◆ Work required
Set down the material exactly as given, please, from its first line through the line that includes "Click the ban icon in Limpiar".

(Material to process Opens)

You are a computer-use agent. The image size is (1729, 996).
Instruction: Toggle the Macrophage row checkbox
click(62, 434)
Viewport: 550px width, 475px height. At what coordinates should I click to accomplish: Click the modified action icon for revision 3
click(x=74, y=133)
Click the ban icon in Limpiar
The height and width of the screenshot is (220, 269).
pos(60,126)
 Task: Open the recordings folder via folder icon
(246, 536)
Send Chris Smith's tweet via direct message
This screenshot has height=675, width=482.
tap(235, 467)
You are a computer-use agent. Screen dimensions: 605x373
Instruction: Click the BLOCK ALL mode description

(Material to process Closes)

◆ Answer area
You are a computer-use agent. The image size is (1729, 996).
Instruction: Toggle the Macrophage row checkbox
click(62, 434)
Viewport: 550px width, 475px height. At what coordinates should I click to accomplish: Click the modified action icon for revision 3
click(x=74, y=133)
Click the ban icon in Limpiar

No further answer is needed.